Rows for finding displayed items:
_ _ _
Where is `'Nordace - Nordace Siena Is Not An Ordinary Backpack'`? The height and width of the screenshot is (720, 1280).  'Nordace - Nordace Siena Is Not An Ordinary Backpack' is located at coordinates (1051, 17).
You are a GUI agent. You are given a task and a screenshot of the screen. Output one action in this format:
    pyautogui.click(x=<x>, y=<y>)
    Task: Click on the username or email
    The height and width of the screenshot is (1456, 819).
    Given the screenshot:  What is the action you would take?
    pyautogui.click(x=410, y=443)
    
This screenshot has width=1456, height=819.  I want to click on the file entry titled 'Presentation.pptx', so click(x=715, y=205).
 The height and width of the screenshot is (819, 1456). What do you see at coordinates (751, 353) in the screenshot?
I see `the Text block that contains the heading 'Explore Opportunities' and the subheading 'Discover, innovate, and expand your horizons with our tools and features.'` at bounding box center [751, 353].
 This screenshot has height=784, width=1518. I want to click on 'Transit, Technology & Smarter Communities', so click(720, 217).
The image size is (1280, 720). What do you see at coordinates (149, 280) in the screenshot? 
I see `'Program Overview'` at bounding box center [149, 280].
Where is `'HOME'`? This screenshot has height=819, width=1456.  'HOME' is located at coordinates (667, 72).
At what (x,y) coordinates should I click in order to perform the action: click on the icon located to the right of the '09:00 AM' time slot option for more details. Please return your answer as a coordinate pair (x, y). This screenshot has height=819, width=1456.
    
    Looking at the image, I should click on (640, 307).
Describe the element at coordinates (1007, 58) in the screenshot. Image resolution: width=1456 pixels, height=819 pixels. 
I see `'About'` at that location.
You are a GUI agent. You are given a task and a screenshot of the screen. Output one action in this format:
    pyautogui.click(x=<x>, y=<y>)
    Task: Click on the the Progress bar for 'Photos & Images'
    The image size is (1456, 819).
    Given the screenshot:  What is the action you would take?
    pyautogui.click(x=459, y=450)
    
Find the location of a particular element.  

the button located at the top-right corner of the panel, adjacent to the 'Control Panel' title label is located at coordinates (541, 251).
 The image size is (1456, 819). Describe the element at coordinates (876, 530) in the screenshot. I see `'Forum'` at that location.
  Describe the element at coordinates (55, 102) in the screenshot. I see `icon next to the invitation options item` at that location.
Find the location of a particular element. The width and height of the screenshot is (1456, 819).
_ _ _
- [AIM]: Count how many lines in the rows above contain the string "icon". Reply with the number alone.

- [RESULT FOR THIS TASK]: 2